WORK TO DO
Update the data from the line containing "Given: Select the Hired radio option" through the end, inclusive, replacing "Project name" with "Project title" and leaving everything else unchanged. Return only those lines.

ENTRIES PROVIDED
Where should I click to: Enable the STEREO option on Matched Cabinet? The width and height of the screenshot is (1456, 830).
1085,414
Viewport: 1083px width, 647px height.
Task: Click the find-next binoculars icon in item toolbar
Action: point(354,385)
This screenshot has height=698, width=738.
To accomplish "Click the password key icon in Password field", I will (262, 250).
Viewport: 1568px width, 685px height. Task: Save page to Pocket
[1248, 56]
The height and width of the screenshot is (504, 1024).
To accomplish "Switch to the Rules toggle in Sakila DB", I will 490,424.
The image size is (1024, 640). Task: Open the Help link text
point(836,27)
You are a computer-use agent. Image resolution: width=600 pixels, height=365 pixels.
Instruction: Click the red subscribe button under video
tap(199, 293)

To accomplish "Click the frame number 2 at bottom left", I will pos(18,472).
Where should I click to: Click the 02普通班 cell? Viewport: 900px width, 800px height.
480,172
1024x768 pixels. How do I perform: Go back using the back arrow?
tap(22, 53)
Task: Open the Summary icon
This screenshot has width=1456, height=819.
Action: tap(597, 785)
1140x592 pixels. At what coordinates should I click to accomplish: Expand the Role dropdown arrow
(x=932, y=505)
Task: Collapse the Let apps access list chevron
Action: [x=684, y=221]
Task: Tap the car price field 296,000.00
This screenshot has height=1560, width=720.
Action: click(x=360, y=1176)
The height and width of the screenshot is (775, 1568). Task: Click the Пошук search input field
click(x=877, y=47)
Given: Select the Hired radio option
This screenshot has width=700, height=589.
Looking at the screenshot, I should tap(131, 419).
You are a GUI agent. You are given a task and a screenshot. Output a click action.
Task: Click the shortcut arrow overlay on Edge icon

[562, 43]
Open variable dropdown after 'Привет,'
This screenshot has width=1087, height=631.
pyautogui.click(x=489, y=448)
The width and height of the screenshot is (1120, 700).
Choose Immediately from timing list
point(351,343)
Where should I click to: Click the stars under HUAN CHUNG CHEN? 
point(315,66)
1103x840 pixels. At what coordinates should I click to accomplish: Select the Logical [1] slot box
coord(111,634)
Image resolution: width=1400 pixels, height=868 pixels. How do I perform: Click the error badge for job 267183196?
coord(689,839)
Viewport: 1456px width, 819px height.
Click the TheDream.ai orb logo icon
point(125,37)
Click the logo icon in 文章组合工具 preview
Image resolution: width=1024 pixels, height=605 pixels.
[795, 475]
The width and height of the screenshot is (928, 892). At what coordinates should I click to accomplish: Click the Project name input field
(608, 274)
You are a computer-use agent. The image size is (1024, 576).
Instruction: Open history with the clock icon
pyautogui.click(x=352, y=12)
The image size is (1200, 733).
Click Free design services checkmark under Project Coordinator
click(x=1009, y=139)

CORRECT ANSWER
Given: Select the Hired radio option
This screenshot has width=700, height=589.
Looking at the screenshot, I should tap(131, 419).
You are a GUI agent. You are given a task and a screenshot. Output a click action.
Task: Click the shortcut arrow overlay on Edge icon

[562, 43]
Open variable dropdown after 'Привет,'
This screenshot has width=1087, height=631.
pyautogui.click(x=489, y=448)
The width and height of the screenshot is (1120, 700).
Choose Immediately from timing list
point(351,343)
Where should I click to: Click the stars under HUAN CHUNG CHEN? 
point(315,66)
1103x840 pixels. At what coordinates should I click to accomplish: Select the Logical [1] slot box
coord(111,634)
Image resolution: width=1400 pixels, height=868 pixels. How do I perform: Click the error badge for job 267183196?
coord(689,839)
Viewport: 1456px width, 819px height.
Click the TheDream.ai orb logo icon
point(125,37)
Click the logo icon in 文章组合工具 preview
Image resolution: width=1024 pixels, height=605 pixels.
[795, 475]
The width and height of the screenshot is (928, 892). At what coordinates should I click to accomplish: Click the Project title input field
(608, 274)
You are a computer-use agent. The image size is (1024, 576).
Instruction: Open history with the clock icon
pyautogui.click(x=352, y=12)
The image size is (1200, 733).
Click Free design services checkmark under Project Coordinator
click(x=1009, y=139)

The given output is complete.